# Objective
Repeat the items starting at the line containing "Open the Conditions" and ending at the last item, swapping "Bulls" for "Bears" and leaving everything else unchanged.
** Begin Dataset excerpts **
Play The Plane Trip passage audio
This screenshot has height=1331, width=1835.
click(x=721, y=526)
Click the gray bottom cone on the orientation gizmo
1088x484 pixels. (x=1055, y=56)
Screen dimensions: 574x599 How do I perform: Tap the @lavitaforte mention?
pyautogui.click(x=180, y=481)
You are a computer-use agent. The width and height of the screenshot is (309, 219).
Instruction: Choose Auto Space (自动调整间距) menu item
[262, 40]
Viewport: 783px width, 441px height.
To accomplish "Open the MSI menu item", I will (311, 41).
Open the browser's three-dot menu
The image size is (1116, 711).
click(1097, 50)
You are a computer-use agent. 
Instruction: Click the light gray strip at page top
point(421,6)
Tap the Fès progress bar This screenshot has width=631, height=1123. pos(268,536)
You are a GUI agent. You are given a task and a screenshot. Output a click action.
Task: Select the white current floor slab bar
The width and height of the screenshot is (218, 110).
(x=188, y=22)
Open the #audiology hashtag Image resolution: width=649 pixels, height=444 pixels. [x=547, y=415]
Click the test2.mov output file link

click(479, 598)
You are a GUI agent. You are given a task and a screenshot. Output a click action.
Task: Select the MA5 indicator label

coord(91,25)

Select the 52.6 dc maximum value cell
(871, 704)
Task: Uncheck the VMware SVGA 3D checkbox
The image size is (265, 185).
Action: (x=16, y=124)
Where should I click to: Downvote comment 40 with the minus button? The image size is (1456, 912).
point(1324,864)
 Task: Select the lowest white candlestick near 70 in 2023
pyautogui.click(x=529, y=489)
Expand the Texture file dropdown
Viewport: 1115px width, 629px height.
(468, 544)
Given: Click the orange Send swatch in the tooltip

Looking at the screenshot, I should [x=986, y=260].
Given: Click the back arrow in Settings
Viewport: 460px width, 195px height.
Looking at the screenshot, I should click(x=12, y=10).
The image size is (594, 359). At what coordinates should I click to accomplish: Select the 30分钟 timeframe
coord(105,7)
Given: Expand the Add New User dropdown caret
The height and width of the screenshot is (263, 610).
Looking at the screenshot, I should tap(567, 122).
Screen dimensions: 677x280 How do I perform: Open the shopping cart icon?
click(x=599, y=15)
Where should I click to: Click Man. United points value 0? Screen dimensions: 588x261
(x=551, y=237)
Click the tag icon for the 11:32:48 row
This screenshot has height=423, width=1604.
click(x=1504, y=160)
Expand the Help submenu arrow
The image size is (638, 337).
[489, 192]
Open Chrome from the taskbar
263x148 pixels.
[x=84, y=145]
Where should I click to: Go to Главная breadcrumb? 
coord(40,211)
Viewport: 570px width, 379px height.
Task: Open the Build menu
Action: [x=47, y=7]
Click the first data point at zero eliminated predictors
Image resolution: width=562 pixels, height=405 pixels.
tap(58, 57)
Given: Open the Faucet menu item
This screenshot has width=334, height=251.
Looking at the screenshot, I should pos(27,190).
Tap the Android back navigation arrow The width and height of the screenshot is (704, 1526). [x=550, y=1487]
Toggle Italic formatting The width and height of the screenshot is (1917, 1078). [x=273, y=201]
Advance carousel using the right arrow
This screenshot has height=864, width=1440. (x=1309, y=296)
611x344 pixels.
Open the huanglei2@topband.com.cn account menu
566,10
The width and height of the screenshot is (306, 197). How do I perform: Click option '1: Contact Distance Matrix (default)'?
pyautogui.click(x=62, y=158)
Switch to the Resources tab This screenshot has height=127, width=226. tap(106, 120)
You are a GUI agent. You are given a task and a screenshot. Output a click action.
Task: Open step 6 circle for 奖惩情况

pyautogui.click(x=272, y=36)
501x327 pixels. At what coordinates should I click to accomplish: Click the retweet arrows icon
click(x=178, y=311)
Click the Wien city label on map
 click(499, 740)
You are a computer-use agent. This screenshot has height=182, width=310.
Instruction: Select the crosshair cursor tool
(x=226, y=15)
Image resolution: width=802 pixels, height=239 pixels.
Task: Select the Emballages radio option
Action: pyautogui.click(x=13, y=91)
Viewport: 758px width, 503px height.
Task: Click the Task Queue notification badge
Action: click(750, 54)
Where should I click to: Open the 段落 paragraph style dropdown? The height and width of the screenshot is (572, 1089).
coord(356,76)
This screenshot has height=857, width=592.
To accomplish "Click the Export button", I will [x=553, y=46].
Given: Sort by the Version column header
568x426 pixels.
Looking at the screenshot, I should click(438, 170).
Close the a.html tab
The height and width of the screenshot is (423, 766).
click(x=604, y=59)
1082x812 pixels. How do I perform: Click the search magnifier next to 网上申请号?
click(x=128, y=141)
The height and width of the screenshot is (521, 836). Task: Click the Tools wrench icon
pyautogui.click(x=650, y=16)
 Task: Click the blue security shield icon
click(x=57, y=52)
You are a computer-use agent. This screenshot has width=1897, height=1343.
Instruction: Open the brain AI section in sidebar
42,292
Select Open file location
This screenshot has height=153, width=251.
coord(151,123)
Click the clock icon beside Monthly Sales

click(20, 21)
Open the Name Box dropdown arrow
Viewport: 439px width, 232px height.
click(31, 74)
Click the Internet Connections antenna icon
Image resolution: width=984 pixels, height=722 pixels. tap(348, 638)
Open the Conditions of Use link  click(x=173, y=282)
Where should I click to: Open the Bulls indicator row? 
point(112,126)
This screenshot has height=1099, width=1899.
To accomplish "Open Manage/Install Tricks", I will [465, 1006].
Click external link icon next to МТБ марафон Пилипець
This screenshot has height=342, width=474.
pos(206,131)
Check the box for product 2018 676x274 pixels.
** End Dataset excerpts **
# Output of the task
Open the Conditions of Use link  click(x=173, y=282)
Where should I click to: Open the Bears indicator row? 
point(112,126)
This screenshot has height=1099, width=1899.
To accomplish "Open Manage/Install Tricks", I will [465, 1006].
Click external link icon next to МТБ марафон Пилипець
This screenshot has height=342, width=474.
pos(206,131)
Check the box for product 2018 676x274 pixels.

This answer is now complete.